Over the course of the next three hours, I logged a dozen contacts. The farthest was in Florida, which is not bad for five watts. I spent most of my time on the 20m band as that is where I heard them. I checked 40m and 15m, but heard no skeeters calling.
Tired, hot, and hungry, I shut down about 1350h local. There was only another ten minutes and I was ready to be out of the heat. So was The Girl.
I took my time packing the station, gave The Girl some more water and drank some myself. The smoke had worsened as the day wore on.

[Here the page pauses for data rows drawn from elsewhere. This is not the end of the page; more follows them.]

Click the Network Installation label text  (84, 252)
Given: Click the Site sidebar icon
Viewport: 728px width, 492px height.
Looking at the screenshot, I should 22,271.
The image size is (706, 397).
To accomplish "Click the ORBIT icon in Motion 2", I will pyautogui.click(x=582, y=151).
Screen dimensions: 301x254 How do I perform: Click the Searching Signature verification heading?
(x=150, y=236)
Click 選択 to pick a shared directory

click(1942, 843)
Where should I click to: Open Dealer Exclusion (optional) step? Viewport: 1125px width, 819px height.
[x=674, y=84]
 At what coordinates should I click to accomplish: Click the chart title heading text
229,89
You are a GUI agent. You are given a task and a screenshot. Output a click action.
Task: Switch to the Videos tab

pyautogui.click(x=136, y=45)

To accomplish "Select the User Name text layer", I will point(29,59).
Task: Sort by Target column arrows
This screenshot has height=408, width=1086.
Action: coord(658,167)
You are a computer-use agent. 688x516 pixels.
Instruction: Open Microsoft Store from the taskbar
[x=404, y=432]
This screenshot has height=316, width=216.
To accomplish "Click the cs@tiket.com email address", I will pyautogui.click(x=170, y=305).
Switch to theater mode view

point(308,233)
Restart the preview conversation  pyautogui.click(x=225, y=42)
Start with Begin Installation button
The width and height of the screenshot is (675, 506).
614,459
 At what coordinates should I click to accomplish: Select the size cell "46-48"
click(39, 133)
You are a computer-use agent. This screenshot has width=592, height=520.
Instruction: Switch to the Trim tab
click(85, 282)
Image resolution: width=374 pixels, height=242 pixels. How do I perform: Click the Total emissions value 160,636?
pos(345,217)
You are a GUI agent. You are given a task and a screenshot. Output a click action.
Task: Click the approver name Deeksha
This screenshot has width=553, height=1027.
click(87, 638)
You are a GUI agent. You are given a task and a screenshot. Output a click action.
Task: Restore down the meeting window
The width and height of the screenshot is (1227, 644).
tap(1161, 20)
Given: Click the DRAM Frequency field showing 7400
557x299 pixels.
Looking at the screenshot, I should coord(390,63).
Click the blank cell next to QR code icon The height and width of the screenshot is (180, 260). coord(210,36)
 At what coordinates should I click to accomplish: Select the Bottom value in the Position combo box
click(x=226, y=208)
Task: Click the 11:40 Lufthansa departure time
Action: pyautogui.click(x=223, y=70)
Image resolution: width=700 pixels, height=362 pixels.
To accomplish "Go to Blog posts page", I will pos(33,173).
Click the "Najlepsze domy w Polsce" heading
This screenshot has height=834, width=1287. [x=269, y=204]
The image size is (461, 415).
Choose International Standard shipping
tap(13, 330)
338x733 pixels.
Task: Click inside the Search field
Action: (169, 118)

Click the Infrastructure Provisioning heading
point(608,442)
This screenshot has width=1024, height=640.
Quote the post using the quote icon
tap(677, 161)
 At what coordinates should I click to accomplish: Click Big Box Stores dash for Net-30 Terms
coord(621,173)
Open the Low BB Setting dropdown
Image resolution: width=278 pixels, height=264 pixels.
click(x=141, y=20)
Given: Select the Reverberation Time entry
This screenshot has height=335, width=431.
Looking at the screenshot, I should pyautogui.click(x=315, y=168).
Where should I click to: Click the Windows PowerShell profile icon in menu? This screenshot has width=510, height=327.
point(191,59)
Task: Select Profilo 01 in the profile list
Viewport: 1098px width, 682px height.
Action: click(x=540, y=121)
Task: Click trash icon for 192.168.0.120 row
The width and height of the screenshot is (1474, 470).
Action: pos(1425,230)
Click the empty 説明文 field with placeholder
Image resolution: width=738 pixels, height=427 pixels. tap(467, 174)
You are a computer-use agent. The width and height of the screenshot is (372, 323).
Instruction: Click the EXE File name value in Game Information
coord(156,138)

I put the transfer case in 4L and we eased back down the trail to the pavement. Then I switched back to AWD and we drove over to DQ for a bite and a treat. Of course, I ate dessert first (love me some Blizzard) and shared with The Girl. (I always share with her.) Then I nibbled at some chicken strips and shared those with her as well.
It was a good day, despite the heat and smoke. Some of the contacts were difficult, requiring multiple repeats. The signal would fade into the noise and I could only copy part of the exchange. But we worked the radio waves and made the exchange.
One operator called me over the runner’s frequency just as I finished working the station. I thought “how rude!” (oh my, that sounded like Jar Jar Binks!) and did not answer the call. I am not quite sure how I should have handled that call. Perhaps I should have sent “up one” and changed the frequency. I do not know but will ask one of my more experienced operator friends.
In all, I made 12 contacts in 10 different states/provinces. The KX2 performed. I practiced my code. I had fun, even if some of the exchanges were a challenge. I think that is part of the fun or radio and QRP (low power).